Por eso aquella noche me di un respiro. Porque soy nocturno. Porque sé que Cortázar se disfrazó de vampiro en alguna ocasión. Porque la locura viene siempre de la mano de la literatura y yo soy una serpiente bífida.

Decidí entonces escupir, mientras mi mujer dormía, hacia la quinta estantería de mi biblioteca. Yo escojo mis lecturas desgargando mi saliva. No soy de aquellos que nunca han dibujado el boceto de la muerte en las páginas de una novela de Borges. No. Yo subrayo, dibujo, mancho de café con leche todas aquellas páginas que leo y luego escupo de nuevo completando el ciclo de la palabra, reabsorbiendo el papel tintado que quedó grabado en algún lejano surco de mi cerebro.

«El Golem», susurré, y limpié con la manga de mi camisa a cuadros –de leñador, que llaman otros– la suciedad fluida y manifiesta del volumen. Me cagué en la puta por sorpresa, sin aviso o retroceso ante la magnitud del hallazgo. Ahora puedo decir que descubrí a Gustav Meyrink gracias a un escupitajo desarbolado, aleatorio y de curva parabólica.

Esa noche –aquella en que decidí desterrar a Cortázar de mi memoria–, empleé mi tiempo en leer la novela del excéntrico y calvo vienés. Y a cada párrafo me preguntaba si realmente existía esa suerte de resurrección en la que una figura de sólido material podía alcanzar la vida donde su cuerpo –llamémosle así– sólo conoció la parálisis y la muerte. Intentaba dibujar en mi mente aquel hombre semiconsciente y artificial fabricado para la esclavitud, la situación controvertida en la que un rabino colocaba minuciosamente, detrás de los dientes de una efigie de barro, el mágico papel que convocaría a las fuerzas siderales del cosmos y que terminaría por aliviar el duro trabajo de hacer sonar, dos o tres veces al día, las campanas de su sinagoga.

En esas andaba yo aquella noche –renegando de Julio Cortázar–, cuando observé, parcialmente escondido tras la opacidad de las memorias de Chautebriand, la pequeña escultura en piedra de un escarabajo egipcio. Y volví a tener miedo de las mariposas sucias. Miedo de que ellas, con su revoloteo de polilla inquieta, arremetieran contra la blancura inmaculada de mi ropa de domingo. Miedo de liberar mi muñeca izquierda de las garras de un reloj de mano y descubrir una gota de sangre que se derrama lentamente, simulando la fina dentellada del tiempo.

Me aseguré de que mi mujer seguía soñando con otros hombres, seguramente fornicando salvajemente sobre una mancha de aceite de motor. Después cerré la puerta de mi estudio, me senté en el escritorio, aparté violentamente los papeles de Cortázar y escribí vive, extraño escarabajo de piedra en un trozo de papel de dos centímetros cuadrados. Sin doblar –por no viciar el ritual– introduje el papelito en las fauces polvorientas del insecto. 

Cuando el escarabajo comenzó a moverse lo aplasté de un manotazo y la hemolinfa me salpicó los ojos. Creo que fue un homicidio involuntario, un acto reflejo, una negligencia fatalmente provocada por el miedo y el desconcierto supino en el que me vi envuelto. Lo cierto es que no me arrepentí. Nunca me arrepiento de mis actos más perversos.

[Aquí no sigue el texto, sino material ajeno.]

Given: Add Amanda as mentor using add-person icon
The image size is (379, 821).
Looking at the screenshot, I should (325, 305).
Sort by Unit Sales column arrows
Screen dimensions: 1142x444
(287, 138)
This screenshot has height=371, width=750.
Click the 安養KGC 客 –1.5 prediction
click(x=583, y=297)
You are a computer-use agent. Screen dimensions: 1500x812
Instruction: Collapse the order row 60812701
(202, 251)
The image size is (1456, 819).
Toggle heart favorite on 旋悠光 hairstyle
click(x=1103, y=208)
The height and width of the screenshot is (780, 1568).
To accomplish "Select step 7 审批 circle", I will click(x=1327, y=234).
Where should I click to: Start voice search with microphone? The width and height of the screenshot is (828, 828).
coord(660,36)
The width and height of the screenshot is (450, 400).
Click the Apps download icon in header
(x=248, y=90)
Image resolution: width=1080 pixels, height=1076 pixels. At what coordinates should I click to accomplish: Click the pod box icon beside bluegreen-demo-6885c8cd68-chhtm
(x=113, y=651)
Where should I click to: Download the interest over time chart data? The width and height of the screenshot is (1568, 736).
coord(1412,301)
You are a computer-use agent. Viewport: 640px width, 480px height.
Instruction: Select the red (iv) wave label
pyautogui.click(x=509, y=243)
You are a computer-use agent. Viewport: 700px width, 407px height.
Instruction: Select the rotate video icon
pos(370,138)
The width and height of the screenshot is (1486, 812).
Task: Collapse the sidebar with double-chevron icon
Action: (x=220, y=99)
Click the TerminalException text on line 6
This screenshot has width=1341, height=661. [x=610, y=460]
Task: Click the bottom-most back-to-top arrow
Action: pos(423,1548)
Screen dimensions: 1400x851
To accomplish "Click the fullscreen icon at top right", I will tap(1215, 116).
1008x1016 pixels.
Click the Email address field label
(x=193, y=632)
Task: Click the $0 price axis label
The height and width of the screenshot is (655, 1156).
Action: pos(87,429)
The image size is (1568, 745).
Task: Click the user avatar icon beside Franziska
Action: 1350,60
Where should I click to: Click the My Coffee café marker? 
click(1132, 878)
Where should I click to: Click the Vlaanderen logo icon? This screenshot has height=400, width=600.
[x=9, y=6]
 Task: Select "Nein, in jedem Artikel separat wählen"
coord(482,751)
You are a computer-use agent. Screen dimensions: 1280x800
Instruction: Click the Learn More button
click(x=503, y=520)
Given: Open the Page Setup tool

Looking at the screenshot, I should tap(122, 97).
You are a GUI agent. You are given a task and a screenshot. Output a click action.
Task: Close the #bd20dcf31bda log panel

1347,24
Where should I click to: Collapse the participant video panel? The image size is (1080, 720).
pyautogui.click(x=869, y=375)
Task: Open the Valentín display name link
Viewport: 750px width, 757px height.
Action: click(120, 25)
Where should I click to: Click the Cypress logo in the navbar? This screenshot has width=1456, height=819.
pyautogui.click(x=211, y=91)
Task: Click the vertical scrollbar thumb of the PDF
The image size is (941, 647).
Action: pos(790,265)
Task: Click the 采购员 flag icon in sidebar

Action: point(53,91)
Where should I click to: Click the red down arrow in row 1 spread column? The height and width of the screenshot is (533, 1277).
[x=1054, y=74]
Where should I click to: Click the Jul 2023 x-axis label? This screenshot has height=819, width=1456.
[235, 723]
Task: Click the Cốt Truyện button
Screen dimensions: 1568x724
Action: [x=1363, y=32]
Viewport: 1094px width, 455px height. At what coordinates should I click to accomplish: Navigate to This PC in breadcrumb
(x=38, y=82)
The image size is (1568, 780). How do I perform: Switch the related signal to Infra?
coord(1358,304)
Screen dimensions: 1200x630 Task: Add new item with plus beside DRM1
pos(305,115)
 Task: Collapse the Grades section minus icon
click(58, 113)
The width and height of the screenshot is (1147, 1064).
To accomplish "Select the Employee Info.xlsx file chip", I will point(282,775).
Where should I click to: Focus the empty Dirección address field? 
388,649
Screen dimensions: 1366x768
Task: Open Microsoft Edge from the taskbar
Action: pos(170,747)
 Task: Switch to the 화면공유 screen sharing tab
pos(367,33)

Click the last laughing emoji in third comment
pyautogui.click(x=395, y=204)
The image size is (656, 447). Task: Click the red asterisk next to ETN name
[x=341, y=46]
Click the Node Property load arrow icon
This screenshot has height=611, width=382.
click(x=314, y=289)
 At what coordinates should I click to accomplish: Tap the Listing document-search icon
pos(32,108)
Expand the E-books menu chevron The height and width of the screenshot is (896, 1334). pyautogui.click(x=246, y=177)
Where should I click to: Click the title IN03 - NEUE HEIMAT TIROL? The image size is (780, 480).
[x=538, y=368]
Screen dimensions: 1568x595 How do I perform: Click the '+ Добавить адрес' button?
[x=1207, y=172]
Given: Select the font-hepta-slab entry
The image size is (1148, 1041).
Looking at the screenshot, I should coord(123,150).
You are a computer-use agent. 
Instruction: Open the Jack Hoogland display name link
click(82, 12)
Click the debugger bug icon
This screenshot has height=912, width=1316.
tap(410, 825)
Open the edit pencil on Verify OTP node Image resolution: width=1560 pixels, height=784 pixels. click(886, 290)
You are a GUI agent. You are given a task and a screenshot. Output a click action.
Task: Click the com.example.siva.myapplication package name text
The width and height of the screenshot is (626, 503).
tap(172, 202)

Repetí el experimento con la figura dorada de un Buda mal hecho, deteriorado por el paso del tiempo. En los pliegues de sus brazos y entre aquellos surcos finos que delataban su obesidad podía observar la negritud de la mierda que fue instalándose para siempre en una suerte material de solidificación polvorienta y neblinosa. Introduje el papel –vive, jodido Buda dorado–, esta vez mucho más pequeño, entre uno de aquellos pliegues, y esperé. Al rato me miró como dándome las gracias y, cuando hizo un gesto de bendición levantando su mano, ahogué su mórbido cuerpo en un vaso de agua. Demoró su muerte algunos minutos, sufriendo a cada bocabada como una trucha de río, pero en aquellos momentos ya no me asustaba el sufrimiento mortal de la recién estrenada vida.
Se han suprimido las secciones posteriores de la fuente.